_THE DATA_:
##############################
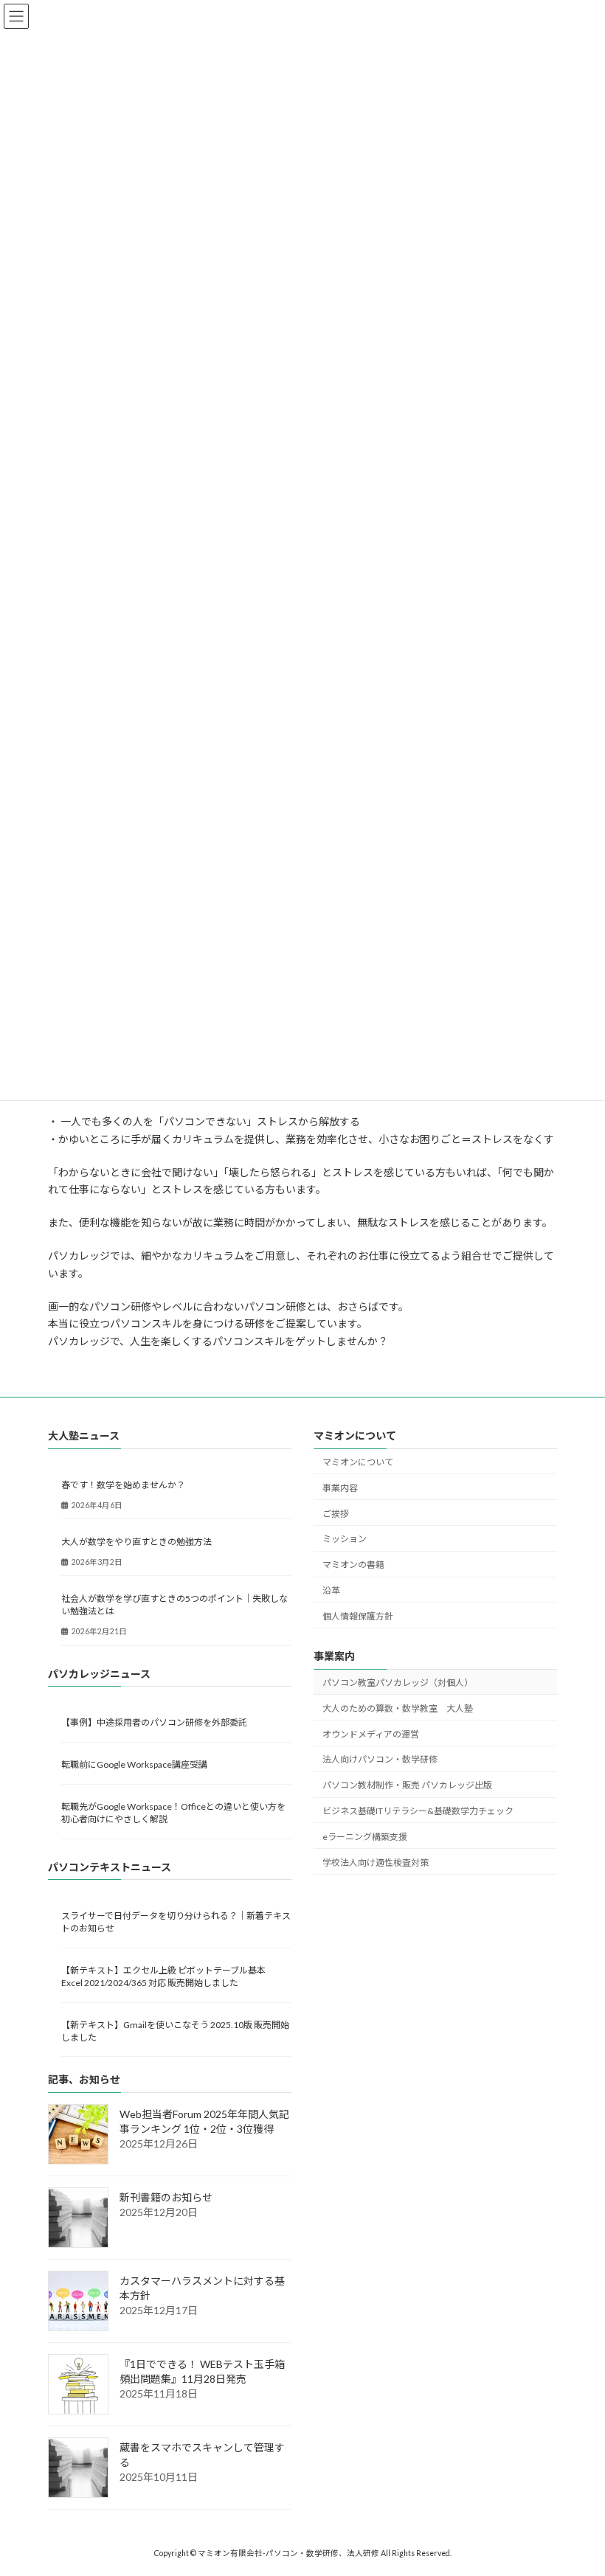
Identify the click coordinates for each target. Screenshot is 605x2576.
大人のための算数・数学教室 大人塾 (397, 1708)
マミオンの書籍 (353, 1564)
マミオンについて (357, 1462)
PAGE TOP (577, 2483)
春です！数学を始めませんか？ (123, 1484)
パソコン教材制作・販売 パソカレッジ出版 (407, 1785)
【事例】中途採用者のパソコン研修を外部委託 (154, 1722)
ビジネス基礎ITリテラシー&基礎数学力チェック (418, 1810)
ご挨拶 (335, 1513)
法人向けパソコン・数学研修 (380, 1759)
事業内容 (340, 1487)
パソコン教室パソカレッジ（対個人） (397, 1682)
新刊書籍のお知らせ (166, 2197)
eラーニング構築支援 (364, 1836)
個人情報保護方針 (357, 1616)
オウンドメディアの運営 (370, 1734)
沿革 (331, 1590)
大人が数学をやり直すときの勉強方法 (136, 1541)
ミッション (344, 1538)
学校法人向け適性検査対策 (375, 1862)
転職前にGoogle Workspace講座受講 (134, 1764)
##############################
Could you reproduce exactly, and only, the lines from the start of the records through the line containing "大人が数学をやり直すときの勉強方法 (136, 1541)", leaving out the pictures?

_WRITTEN REPLY_:
Identify the click coordinates for each target. Screenshot is 605x2576.
大人のための算数・数学教室 大人塾 (397, 1708)
マミオンの書籍 (353, 1564)
マミオンについて (357, 1462)
PAGE TOP (577, 2483)
春です！数学を始めませんか？ (123, 1484)
パソコン教材制作・販売 パソカレッジ出版 (407, 1785)
【事例】中途採用者のパソコン研修を外部委託 (154, 1722)
ビジネス基礎ITリテラシー&基礎数学力チェック (418, 1810)
ご挨拶 (335, 1513)
法人向けパソコン・数学研修 (380, 1759)
事業内容 (340, 1487)
パソコン教室パソカレッジ（対個人） (397, 1682)
新刊書籍のお知らせ (166, 2197)
eラーニング構築支援 (364, 1836)
個人情報保護方針 (357, 1616)
オウンドメディアの運営 (370, 1734)
沿革 (331, 1590)
大人が数学をやり直すときの勉強方法 (136, 1541)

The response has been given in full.